Once registered, I was able to browse the web and send/receive my emails. I also ran a Yahoo Instant Messenger session with a friend. Spotted one other laptop user during the 2 hours I was there. Left with a very positive impression, seems that experience gained in the US has been applied to make accessing and using the service very straightforward. It will be interesting to see what the pricing plan will be once the free trial ends.
Final destination was Paddington Station to try the Megabeam service. Headed for the Lawns area of the station. Didn't see any signage for Megabeam. Fired up my laptop, tried Megabeam as the network name. It worked and I got a strong signal, again entered a URL and was redirected to the Megabeam registration webpage with an option to buy access online, if I didn't already have an account. I didn't buy any access as time was running out and I needed to catch my train, but the process appeared to be straightforward. Again I had a quick scout around but could only see a couple of people with laptops open.
Conclusions. Based on my experiences, it appears that BT is aiming for the corporate user, where they are typically preregistered, with no option for the casual user to buy access while at the hotspot. Starbucks/T-Mobile are going for the mass/SME market and Megabeam falls somewhere between the two with a range of tariff plans supporting both post pay and instant access. Although I was using a somewhat clunky setup getting access to the T-Mobile and Megabeam services was relatively straightforward, if I'd been running Windows XP, then it would have been even easier with no guessing of network names (SSID's).
However, my user experience does highlight one of the major issues with WLAN hotspots, namely roaming.
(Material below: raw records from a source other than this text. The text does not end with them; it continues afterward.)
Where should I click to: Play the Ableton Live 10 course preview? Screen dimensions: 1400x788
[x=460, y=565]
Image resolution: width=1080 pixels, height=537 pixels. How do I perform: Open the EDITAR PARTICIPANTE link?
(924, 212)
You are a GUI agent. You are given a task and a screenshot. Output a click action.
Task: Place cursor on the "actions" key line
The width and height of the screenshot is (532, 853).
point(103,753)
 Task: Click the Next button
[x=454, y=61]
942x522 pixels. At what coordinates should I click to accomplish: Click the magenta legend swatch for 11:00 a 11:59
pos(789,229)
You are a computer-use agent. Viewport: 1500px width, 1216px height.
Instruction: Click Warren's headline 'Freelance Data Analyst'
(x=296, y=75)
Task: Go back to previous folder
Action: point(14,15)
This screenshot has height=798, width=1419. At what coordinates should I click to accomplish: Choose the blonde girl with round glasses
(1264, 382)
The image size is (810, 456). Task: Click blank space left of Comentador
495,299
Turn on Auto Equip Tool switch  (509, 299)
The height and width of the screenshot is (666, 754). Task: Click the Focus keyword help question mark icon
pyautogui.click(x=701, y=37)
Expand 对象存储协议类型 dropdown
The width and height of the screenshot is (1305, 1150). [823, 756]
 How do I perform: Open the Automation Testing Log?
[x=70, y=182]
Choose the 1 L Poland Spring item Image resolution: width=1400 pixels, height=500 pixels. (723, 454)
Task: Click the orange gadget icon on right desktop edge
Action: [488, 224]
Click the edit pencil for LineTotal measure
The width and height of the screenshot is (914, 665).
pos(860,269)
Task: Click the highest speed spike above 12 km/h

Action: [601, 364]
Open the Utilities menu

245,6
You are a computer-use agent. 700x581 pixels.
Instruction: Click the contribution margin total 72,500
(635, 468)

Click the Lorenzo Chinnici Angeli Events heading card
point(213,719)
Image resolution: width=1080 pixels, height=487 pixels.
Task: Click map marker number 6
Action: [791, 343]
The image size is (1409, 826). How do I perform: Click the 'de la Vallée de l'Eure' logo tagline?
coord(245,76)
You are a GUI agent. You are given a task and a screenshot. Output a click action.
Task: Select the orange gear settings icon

If I were a 'typical' hotspot user then I would have needed three separate subscriptions to use the three hotspots. In comparison, a GSM GPRS service although both slower and costlier (per Mb) does have the benefit of ubiquitous coverage (in theory at least) and a single bill.
The second issue is demand, or lack of it ! I saw very few laptop users, maybe I picked a bad day (or time of day) but based on what I saw actual usage is low to non-existent at this stage.
We should remember how relatively young the UK hotspot business is. 12 months ago there were no commercial hotspots. My own experience reconfirms that the underlying technology is mainstream and reliable. The bigger issues will continue to be demand, roaming, and the development of viable business models for the participants in the hotspot value chain. It is very easy in the IT/Telecoms industry to get caught up in the hype and lose sight of what happens 'out there' in the real world. If you are involved in the hotspot business my advice would be to make sure you 'get out there' and see for yourself what's happening 'on the streets'.